### What you are asked to do
Swap "coordinates" for "position" in the data from the start through the line containing "click(52, 125)", changing nothing else and leaving out the pictures.

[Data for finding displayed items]
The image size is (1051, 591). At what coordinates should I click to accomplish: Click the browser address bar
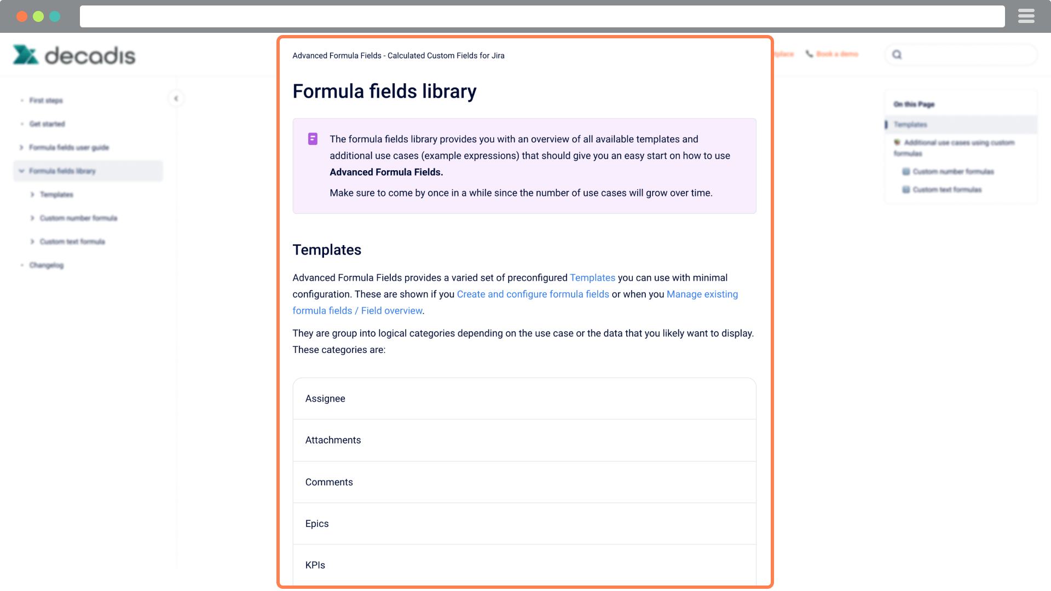tap(542, 16)
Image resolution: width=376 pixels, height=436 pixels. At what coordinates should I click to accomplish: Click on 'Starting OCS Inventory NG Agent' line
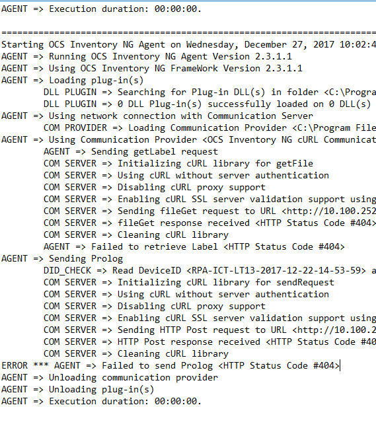coord(188,44)
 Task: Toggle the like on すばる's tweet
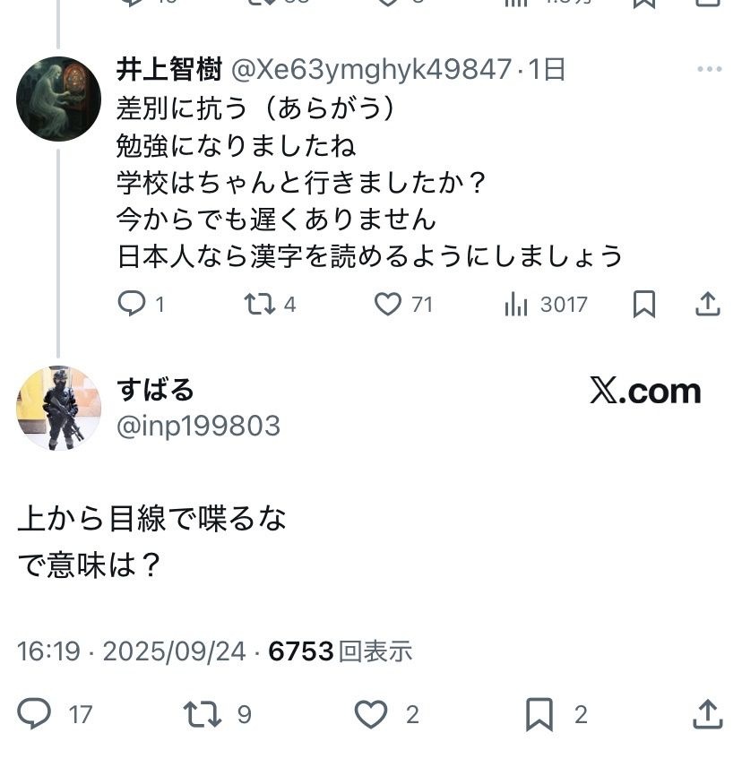[370, 714]
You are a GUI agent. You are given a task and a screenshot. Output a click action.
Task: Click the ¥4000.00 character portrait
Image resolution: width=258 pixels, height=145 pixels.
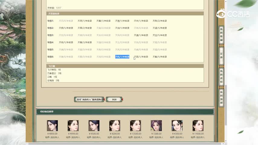click(52, 125)
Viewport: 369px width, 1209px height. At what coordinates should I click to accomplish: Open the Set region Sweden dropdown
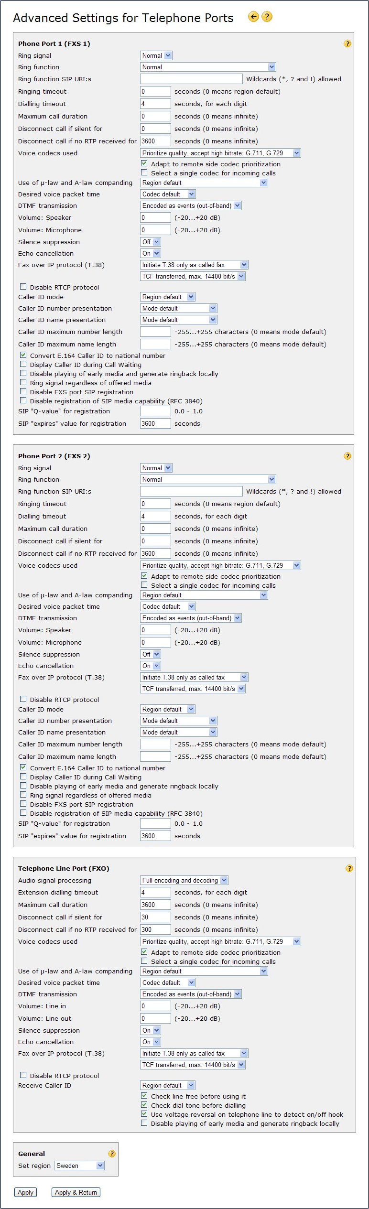79,1166
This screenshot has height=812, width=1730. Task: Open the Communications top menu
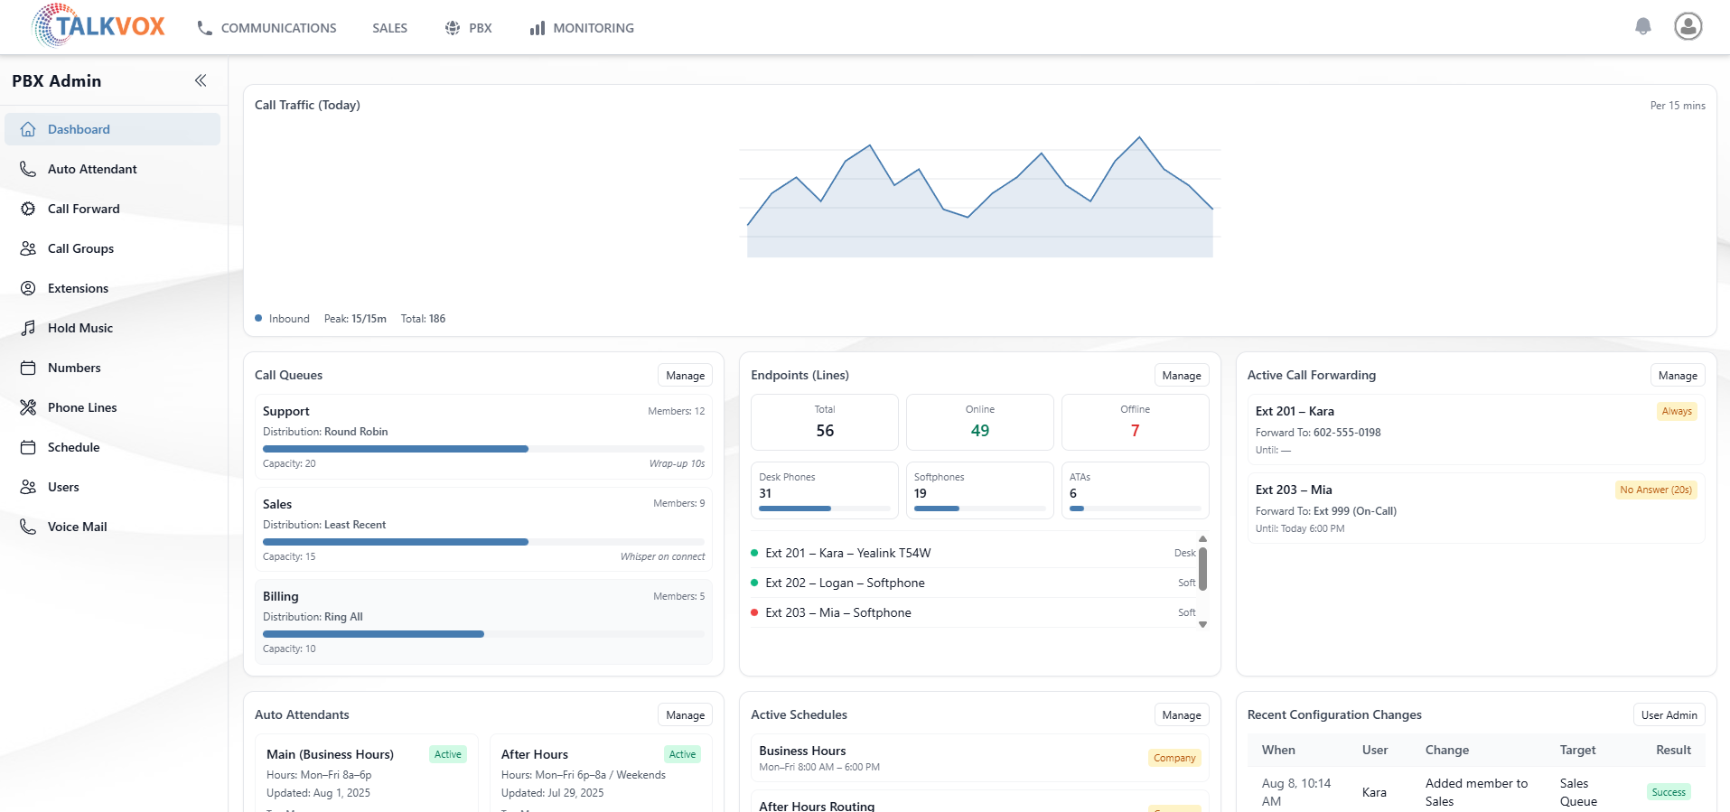pos(267,28)
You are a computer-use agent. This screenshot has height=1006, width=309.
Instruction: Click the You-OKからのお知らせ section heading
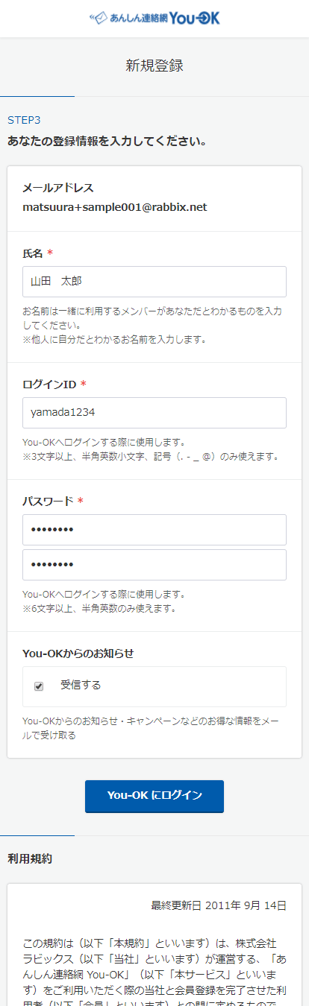(78, 654)
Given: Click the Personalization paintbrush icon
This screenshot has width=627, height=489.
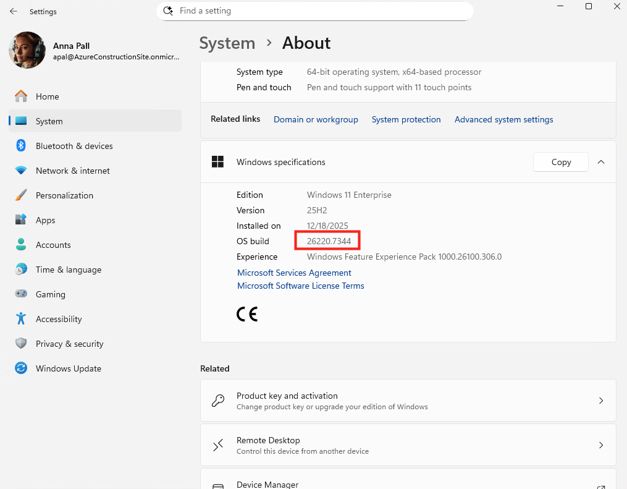Looking at the screenshot, I should click(x=21, y=195).
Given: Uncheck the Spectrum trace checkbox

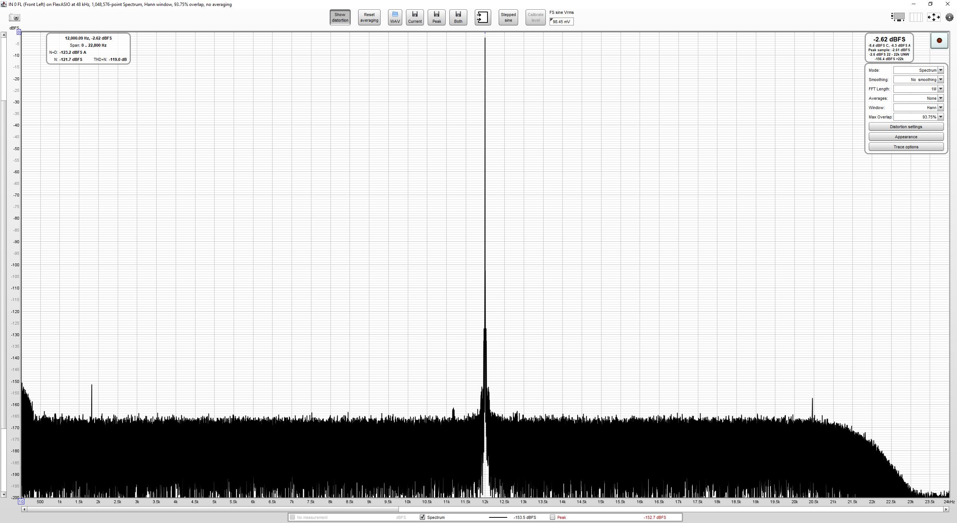Looking at the screenshot, I should (422, 517).
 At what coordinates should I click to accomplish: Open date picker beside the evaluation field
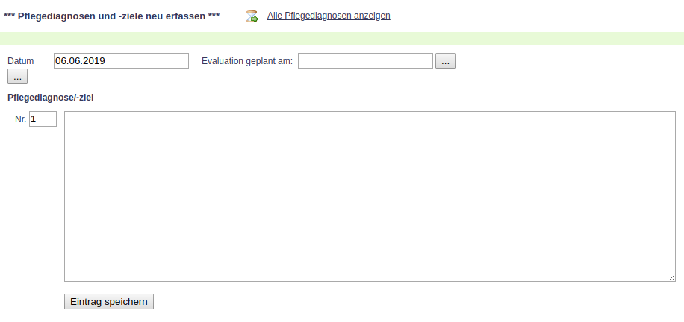(445, 61)
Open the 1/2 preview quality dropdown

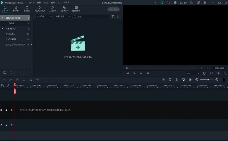click(x=193, y=73)
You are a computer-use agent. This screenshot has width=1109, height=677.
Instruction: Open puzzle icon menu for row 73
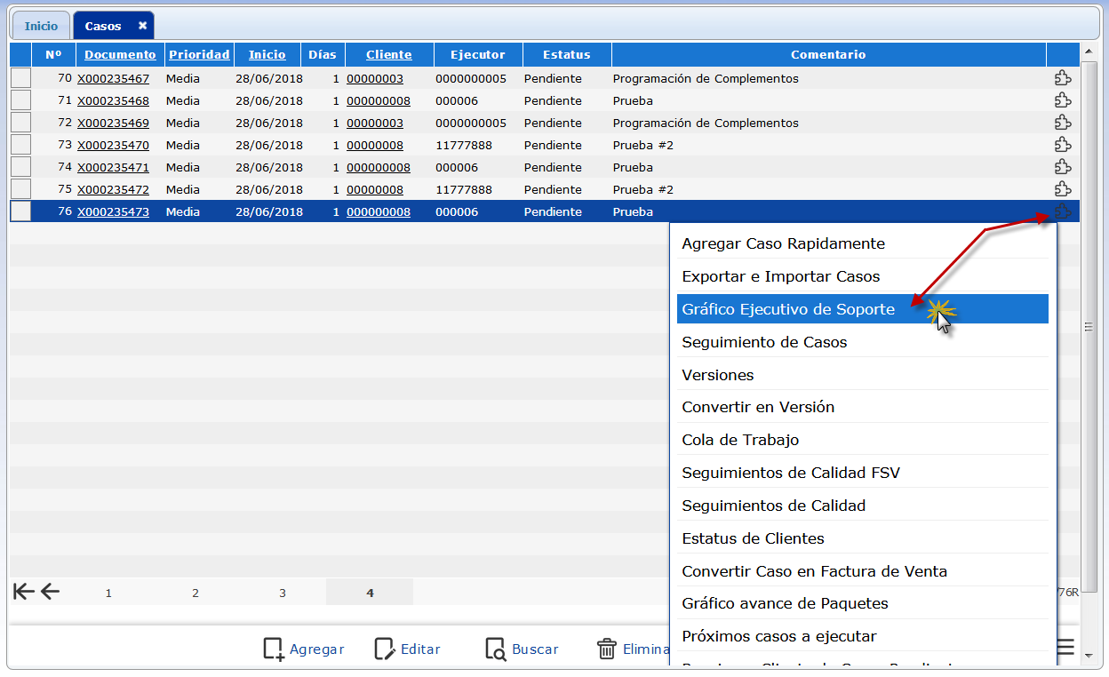tap(1062, 145)
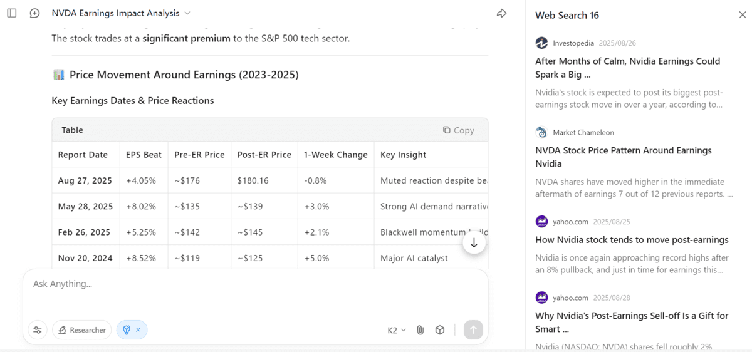Viewport: 752px width, 352px height.
Task: Disable the lightbulb thinking mode chip
Action: pos(137,330)
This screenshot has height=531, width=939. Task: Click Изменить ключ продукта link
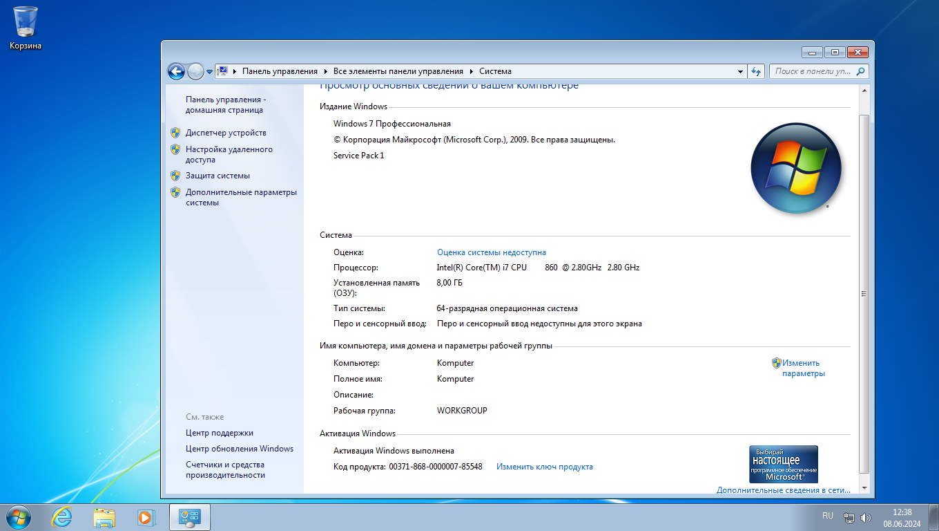pos(544,467)
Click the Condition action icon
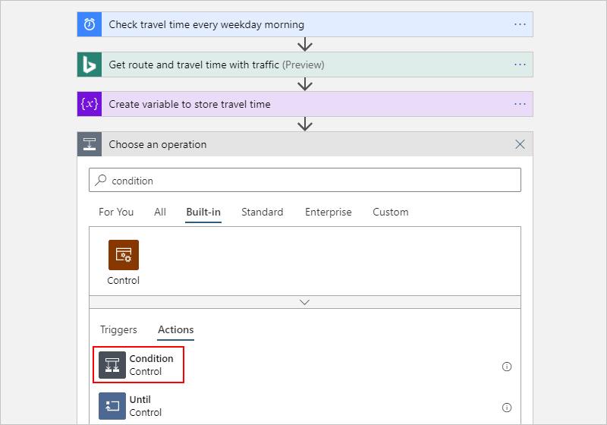The image size is (607, 425). 112,365
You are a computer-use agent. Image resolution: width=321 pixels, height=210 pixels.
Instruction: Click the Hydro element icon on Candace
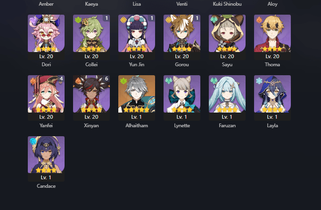[33, 141]
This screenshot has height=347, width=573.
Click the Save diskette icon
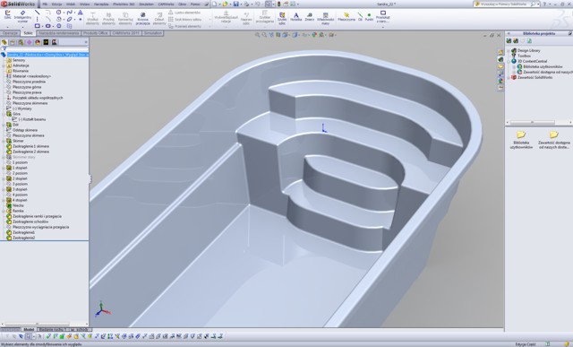click(236, 4)
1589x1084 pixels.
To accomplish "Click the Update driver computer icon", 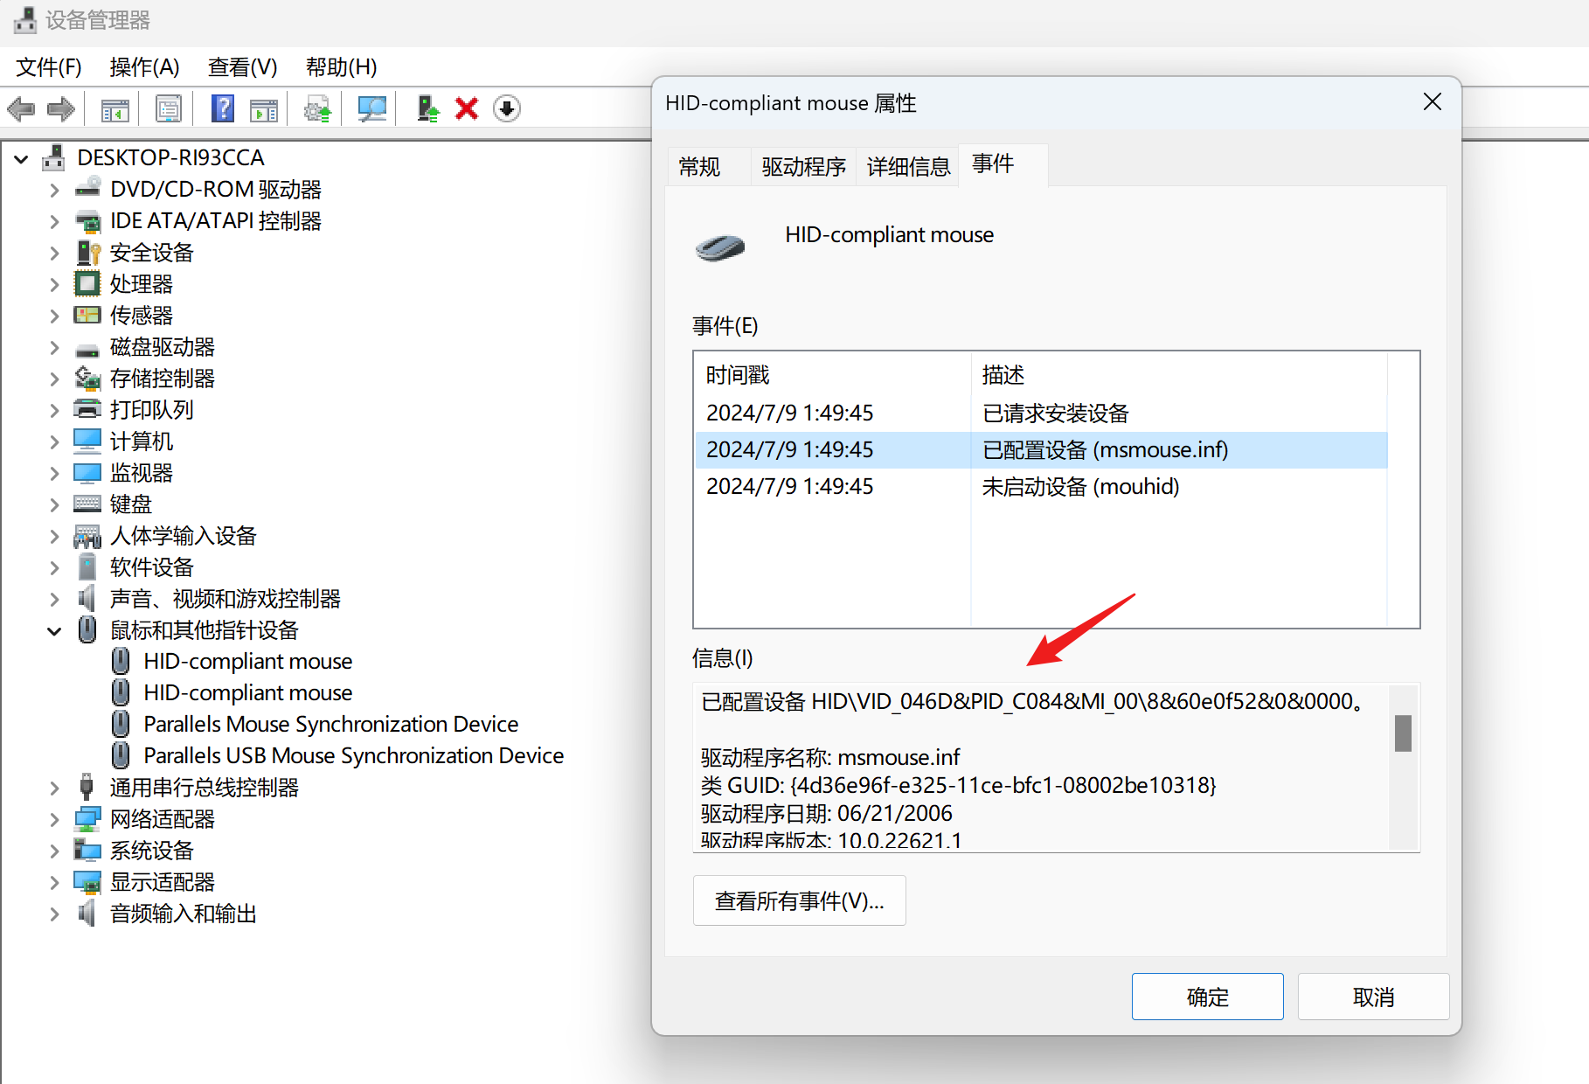I will (x=427, y=109).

### Correct output
The image size is (1051, 591). At what position should I click to accomplish: Click the browser address bar
tap(542, 16)
Image resolution: width=376 pixels, height=436 pixels. At what position should I click to accomplish: Click on 'Starting OCS Inventory NG Agent' line
coord(188,44)
 Task: Toggle the like on すばる's tweet
[370, 714]
You are a GUI agent. You are given a task and a screenshot. Output a click action.
Task: Click the ¥4000.00 character portrait
Image resolution: width=258 pixels, height=145 pixels.
click(52, 125)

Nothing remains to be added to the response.